While almost everyone loves the occasional warmth of the spotlight, only a few obsessed, only a blessed few have the power to transform a moment into a memory. First-rate politicians and scribes express what we feel but cannot say. Their easy ways of doing the impossible leave audiences limp with awe.
Only the foolish and brave dare to compete with immortals. Mediocre mimics attract only laughter and jeers. They set out to perform heroic acts but instead call attention to that most human of weaknesses – the inability to accept one’s shortcomings.
Which brings us to Jimmy Carter. The 39th president of the United States will do almost anything to celebrate his yearnings, and last week, he indulged his inner child by publishing. A tome titled Always A Reckoning and Other Poems.
That took brass. Just about everyone has scrolled out a sappy ode to love or loss. But most folks packed the dear treasures away in a dark corner, mementos of more innocent times.
That’s the only decent thing to do. No form of writing requires more discipline, time or genius than a well-shaped piece of verse. Professional writers tremble in fear at the mere mention of a poetry assignment, and hacks should not attempt to follow in the steps of Yates or Elliot.
Yet here comes Jimmy Carter, the humble carpenter, man of peace and potential healer of rifts from Bosnia to Yankee Stadium. This immensely busy man has seen fit to draft and collect 44 poems, which he has grouped under the themes of “People”, “Places”, “Politics”, and “Private Lives”.
Carter’s publicist praised his “moving, wide-ranging and immensely personal” work. But Americans have learned in the Age of Oprah that not every moving personal function merits, admiration or even public viewing. A very fine line separates self-expression from pornographic tackiness.
To be fair, the former chief executive’s volume includes some well-crafted lines. Consider his description of checker-playing “idlers”, watching a man who had been bilked into buying a lame mule:
“They had all heard
how bad the man had been out swapped.
They found it strange to see him there
with just a bridal in distress.”
He has created a delightful image, but he has not birthed a poem. The passage is a paragraph with funny line breaks, and it has the rare distinction – at least for this volume – of making very little mention of its writer.
More often, the Homer of Plains invites attention by tiptoeing, a rope stretched between the extremes of psychological nudity and light comedy:
“When some poets came to Plains one night,
two with guitars, their poems taught
us how to look and maybe laugh
at what we were and felt and thought.
After that, I rushed to write
in fumbling lines why we should care
about a distant starving child.”
These lines give one an overwhelming urge to hug him and say, “It’s all right. You have other gifts.”

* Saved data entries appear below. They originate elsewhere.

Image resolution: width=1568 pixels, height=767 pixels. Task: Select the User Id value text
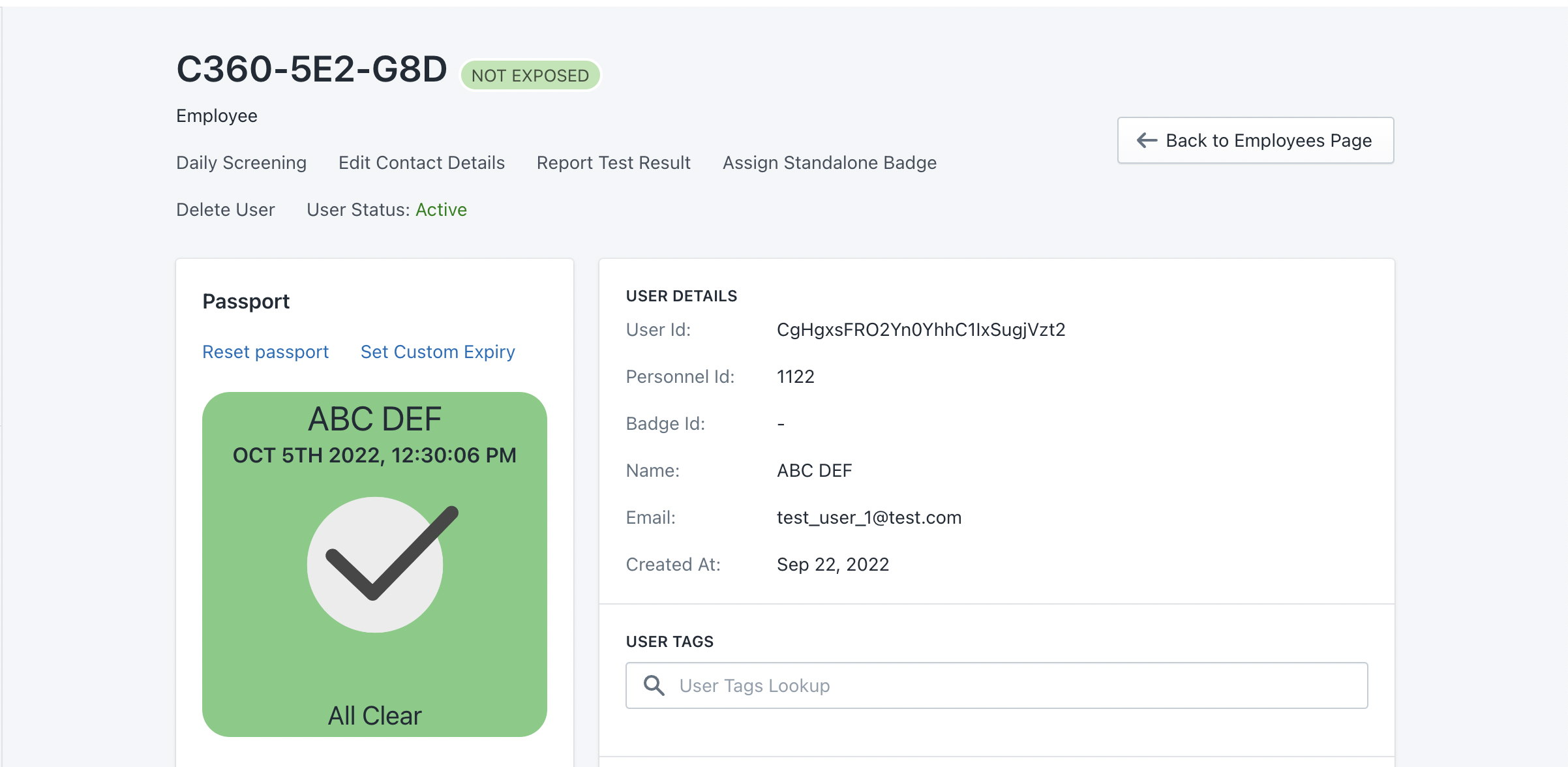[x=921, y=329]
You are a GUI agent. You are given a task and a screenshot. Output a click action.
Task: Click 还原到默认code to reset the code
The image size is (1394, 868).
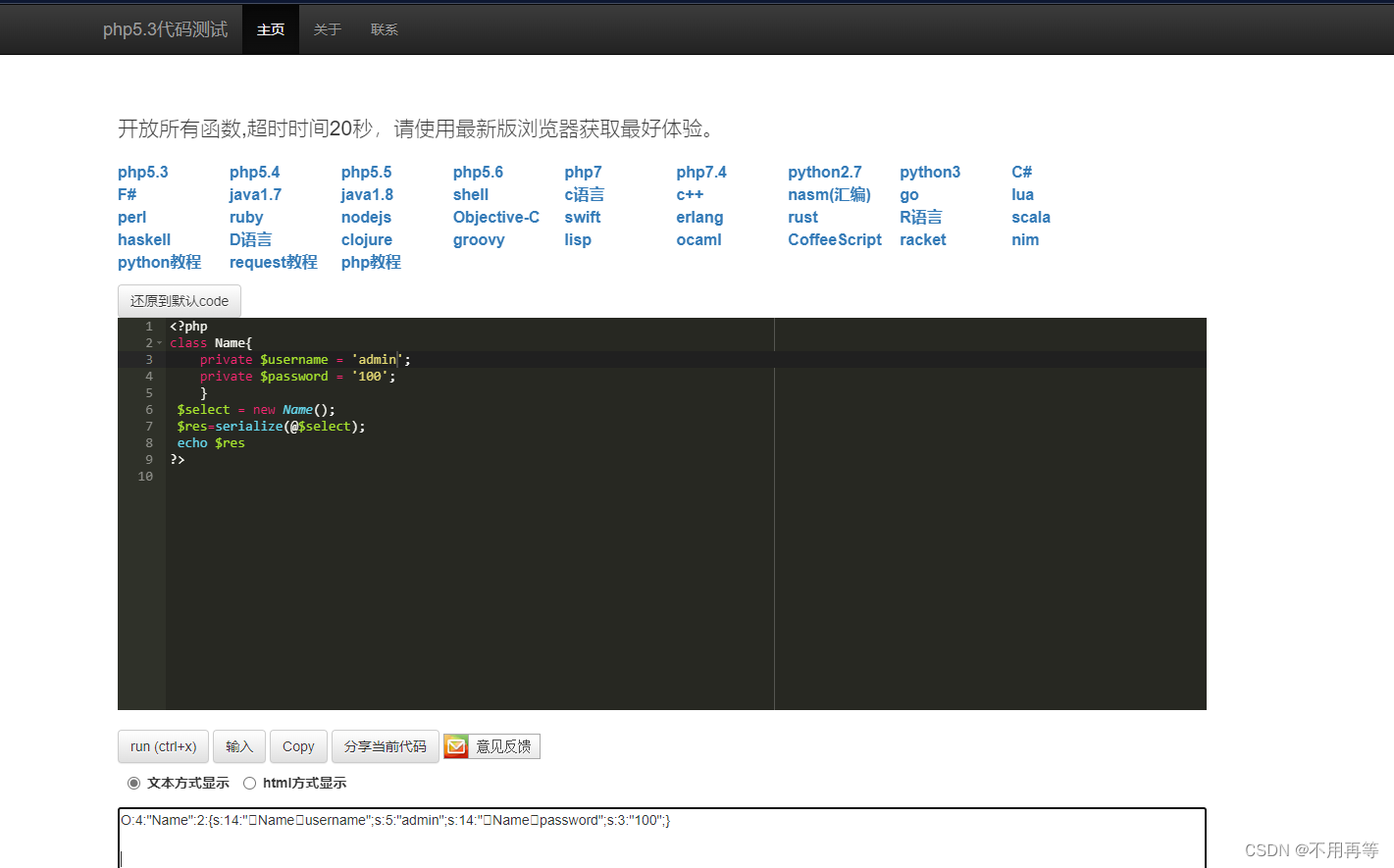tap(179, 300)
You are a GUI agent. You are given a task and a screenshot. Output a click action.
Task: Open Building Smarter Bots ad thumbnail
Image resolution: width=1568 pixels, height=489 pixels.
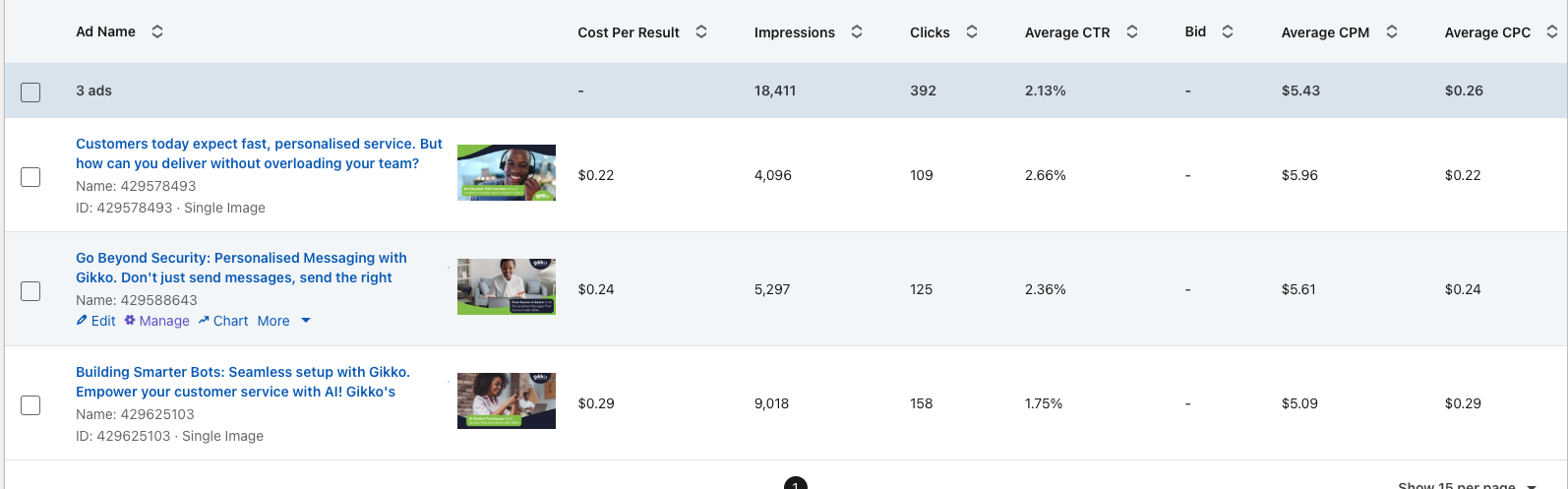(x=506, y=400)
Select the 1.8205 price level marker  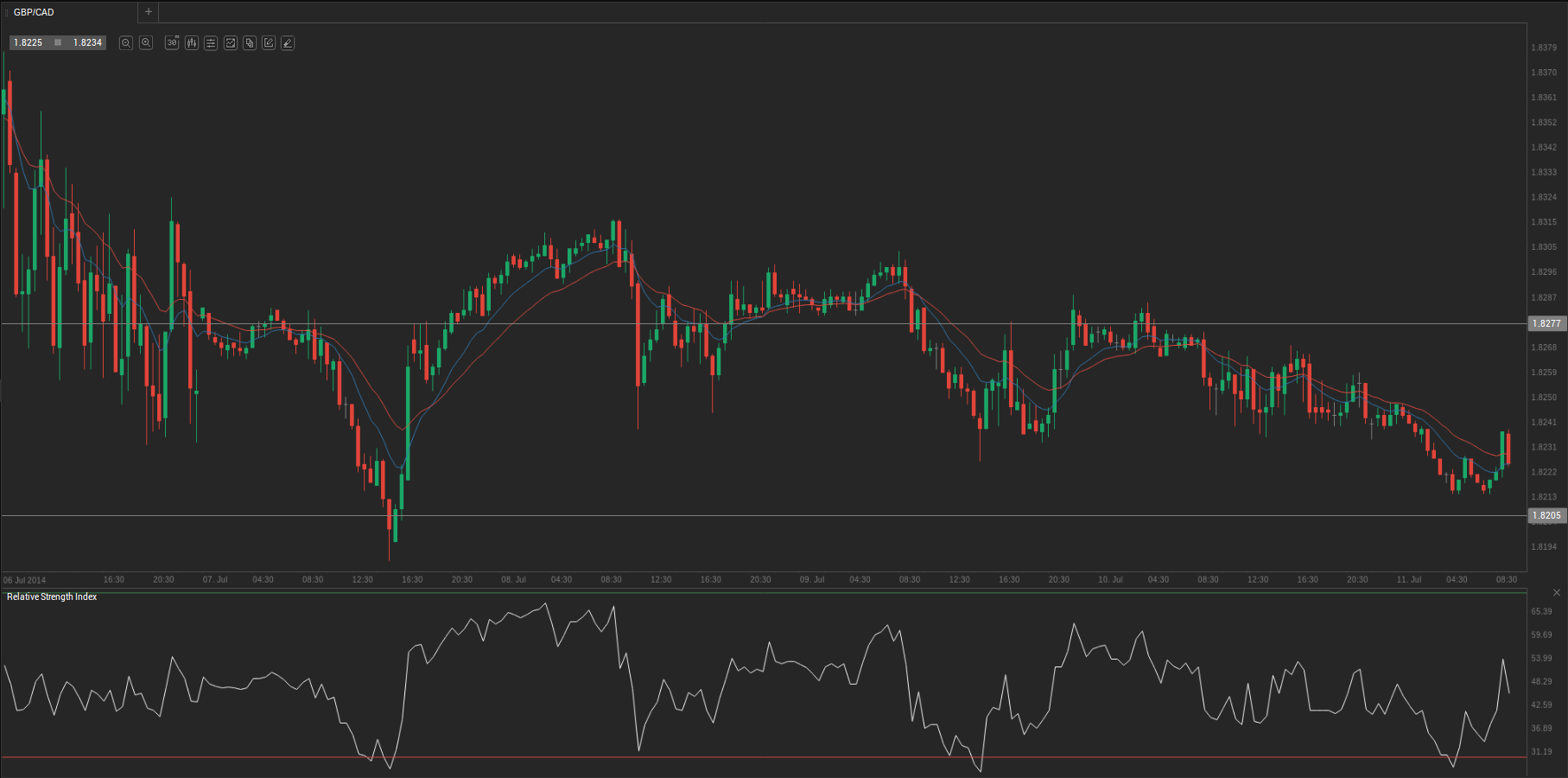(1546, 515)
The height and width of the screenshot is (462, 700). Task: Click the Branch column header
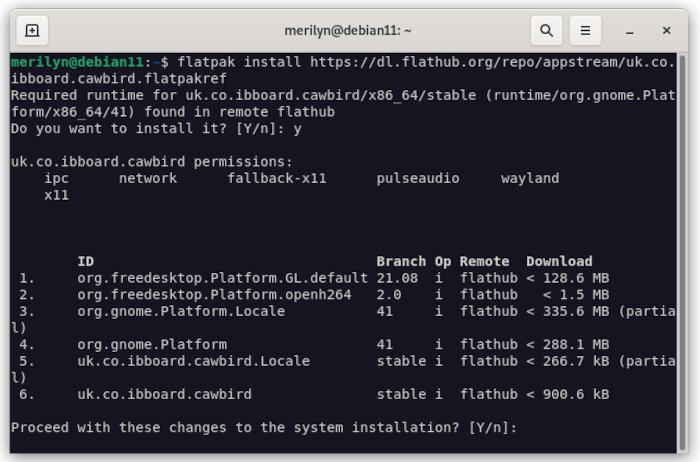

In modern annals, only Abraham Lincoln managed to make politics sound like a calling from heaven. Theodore Roosevelt wrote well, but not lyrically. Benjamin Disraeli churned out a few passable novels, but his strength lay in the hard business of cutting deals. Goethe made himself a fixture in the court of his day – but nobody remembers what he did there, beyond a few dalliances with other men’s wives.
Jimmy Carter has not discovered untilled ground, despite his high ambitions. His reflections merely strengthen his reputation as a man most comfortable when clad in a sandwich board that reads: “Saint for hire.”
But give our hero credit: He has a knack for poignancy. Just about everything he does reminds people of their own futile yearnings. Carter has become our national nebbish, a man who will continue to strip in public until people stop laughing and start clapping.
Randall Jarrell, the best poetry critic America ever produced, described Carter’s predicament – our predicament – when he wrote about the bad poems that arrived at his door.
“The ‘worthless’ books come in day after day, like the cries and truck sounds from the street,” he sighed. “In the bad type of the thin pamphlets, in hand-set lines on imported paper, people’s hard lives and hopeless ambitions have expressed themselves more directly and heartbreakingly than in any work of art: It is as if the writer had sent you their ripped out arms and legs with ‘This is a poem’ scrolled on them in lipstick.”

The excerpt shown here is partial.